Hey YC, we're Roanak and Andrew! We founded Trainy to help AI teams efficiently manage and utilize GPU infrastructure. When we heard Neptune was shutting down, our customers started panicking about losing years of experiment history and having to rewrite their logging code on a tight deadline.

So we built Pluto.

uploaded image

πŸ”₯ The problem

Neptune's March 5th shutdown is forcing research teams into one of the worst kinds of migrations: rushed, high-stakes, and hard to verify.
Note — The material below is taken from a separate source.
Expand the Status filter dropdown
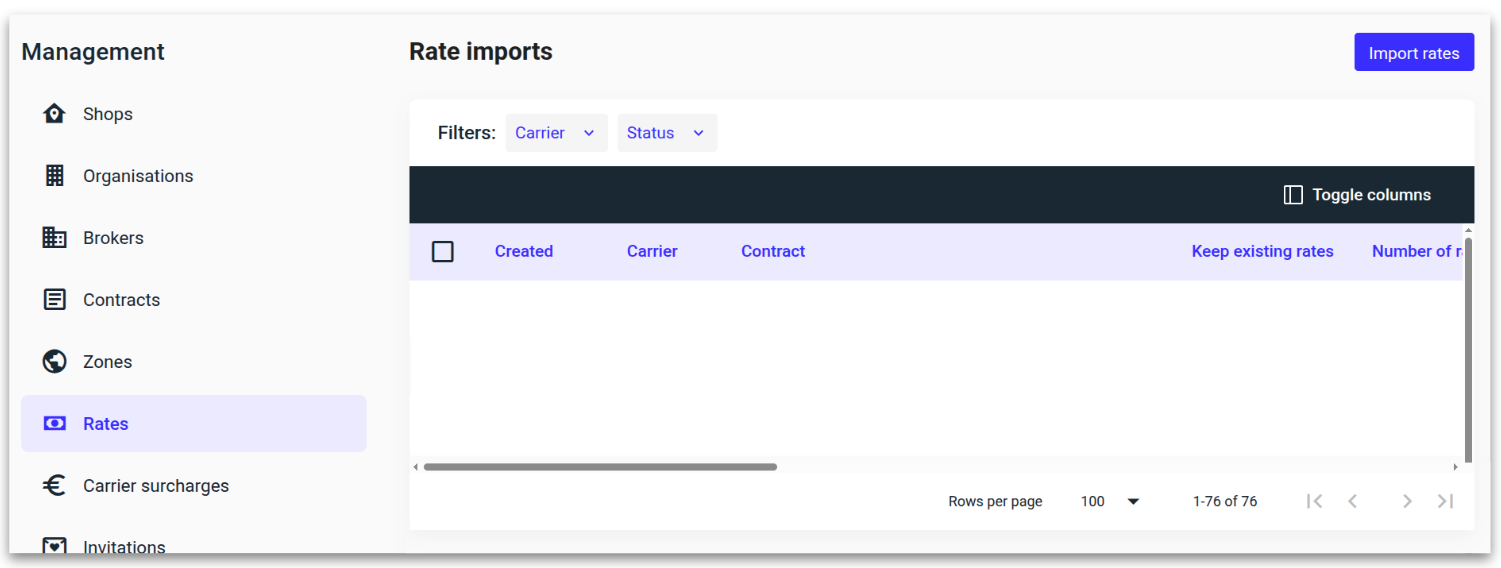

Most alternatives require you to:

  • Rewrite your logging code
  • Lose your historical runs (or spend days exporting and reformatting)
  • Hope the new tool handles your multi-GPU workloads the same way

And you have to do all of this before March 5th or your data gets deleted.

πŸ›  How Pluto solves it

1. Dual-log to both platforms simultaneously

Add one import, keep your existing Neptune code running, and Pluto logs side-by-side. Validate that everything matches on your real training workloads before you cut over.
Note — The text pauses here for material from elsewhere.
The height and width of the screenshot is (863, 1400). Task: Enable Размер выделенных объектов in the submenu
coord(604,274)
2. Export your Neptune history

Pluto includes a Neptune exporter that brings your old runs into Pluto. Years of experiment data, preserved.

3. Built for the workloads Neptune users actually run

We're optimizing for what Neptune users loved: UI responsiveness at scale, reliable logging throughput under multi-node/multi-GPU workloads, and the ability to track thousands of per-layer metrics without lag.

Deployment options:

  • Self-hosted – for sensitive data or air-gapped environments, instructions in server readme
  • Hosted – $250/seat/month (free for existing Trainy customers)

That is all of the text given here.